I am reading Eckhart Tolle's A New Earth: Awakening to Your Life's Purpose, or, perhaps I shall say, attempting to read. I understand the individual words, but the ideas and concepts put forth hurt my brain at times. However, every so often there's a nugget that strikes a chord and actually makes sense.
In the second chapter, Tolle discusses how the body's physical appearance greatly contributes to an individual's identity and self-worth, and how many people "feel a diminished sense of self-worth because they perceive their body as ugly or imperfect". Similar to people with "good or near-perfect bodies" who equate it with who they are, people with "problematic" bodies can as easily turn their illness or disability into their identity. Tolle says, "You then unconsciously cling to the illness because it has become the most part of who you perceive yourself to be." This hit a nerve with me.

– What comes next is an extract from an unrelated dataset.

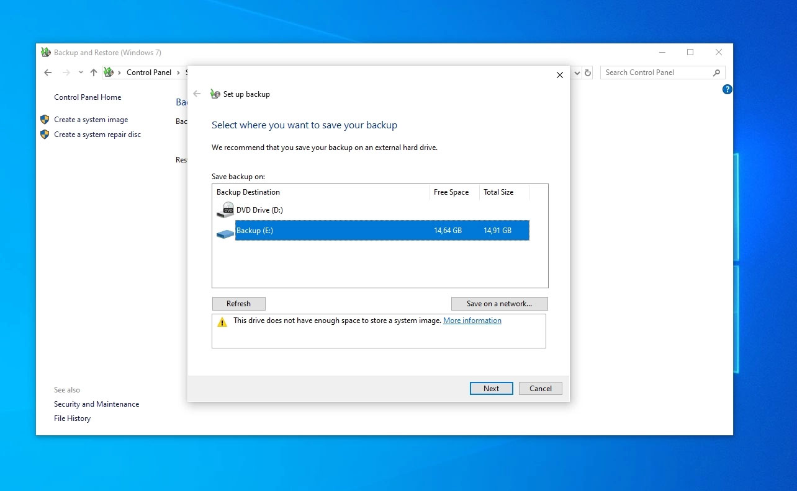Click the yellow warning triangle icon

pos(222,322)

Medical experts have labeled me as "functionally non-verbal". A label I never fully understood since I can speak; people only need to take the time to understand me. Once individuals master Glenda-ish, I can talk their ears off for hours. However, I confess I have clung to that label and have used "being non-verbal" as an easy way out, as a crutch. All through school and university, I was never expected to give a class presentation because, after all, I'm non-verbal.
My identity began changing a few years ago when I was asked to speak at a day-long dialogue on accessibility. My initial thought was "But I am non-verbal, I can't do public speaking." Can't is a four-letter word to me, so I quickly turned my focus to how I could possibly do this. After some thought, I figured I could use a text-to-speech software on my laptop to present my speech. The technology worked great and being heard for the first time was an amazing feeling!
Since then I have given a few more presentations. And I am now working towards becoming a motivational presenter. I have morphed from being non-verbal to having a speech impairment, a label I have chosen for myself rather than accepting one imposed on me by others.
Are labels or your identity limiting you? What changes are needed so that you may become all that you can be?